Focal liver benign lesions that can be detected by Contrast Enhanced Ultrasound include Hepatic cysts which occur in up to 18% of patients in a study by Bleuzen and Tranquart (2004). They are frequently due to a developmental anomaly of the bile ducts.

They pose little clinical significance and appear as well defined hypo-reflective regions on ultrasound. Differential diagnosis of such a lesion would be a small haemangioma. The use of contrast reveals hypo-enhancing throughout all phases in a simple cyst unlike what is seen in a haemangioma. All the Arterial, Venous and Late phases show iso-enhancing on CEUS.

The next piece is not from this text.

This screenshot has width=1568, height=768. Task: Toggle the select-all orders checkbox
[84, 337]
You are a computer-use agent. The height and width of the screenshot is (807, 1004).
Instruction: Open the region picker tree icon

Focal fatty infiltrations may occur primarily or may be secondary to Budd–Chiari syndrome, portal vein thrombosis or Porto-arterial shunts. They are demonstrated as focal areas of reduced reflectivity or discrete areas of hyper-reflectivity on ultrasound.

This could appear like malignant liver lesion. They however have a geometric pattern of appearance, normal vascularity and proximity to the portal vein. CEUS shows such lesions to be iso-enhancing with the surrounding parenchyma. All the phases (Arterial, Venous and Late phases) show iso-enhancing.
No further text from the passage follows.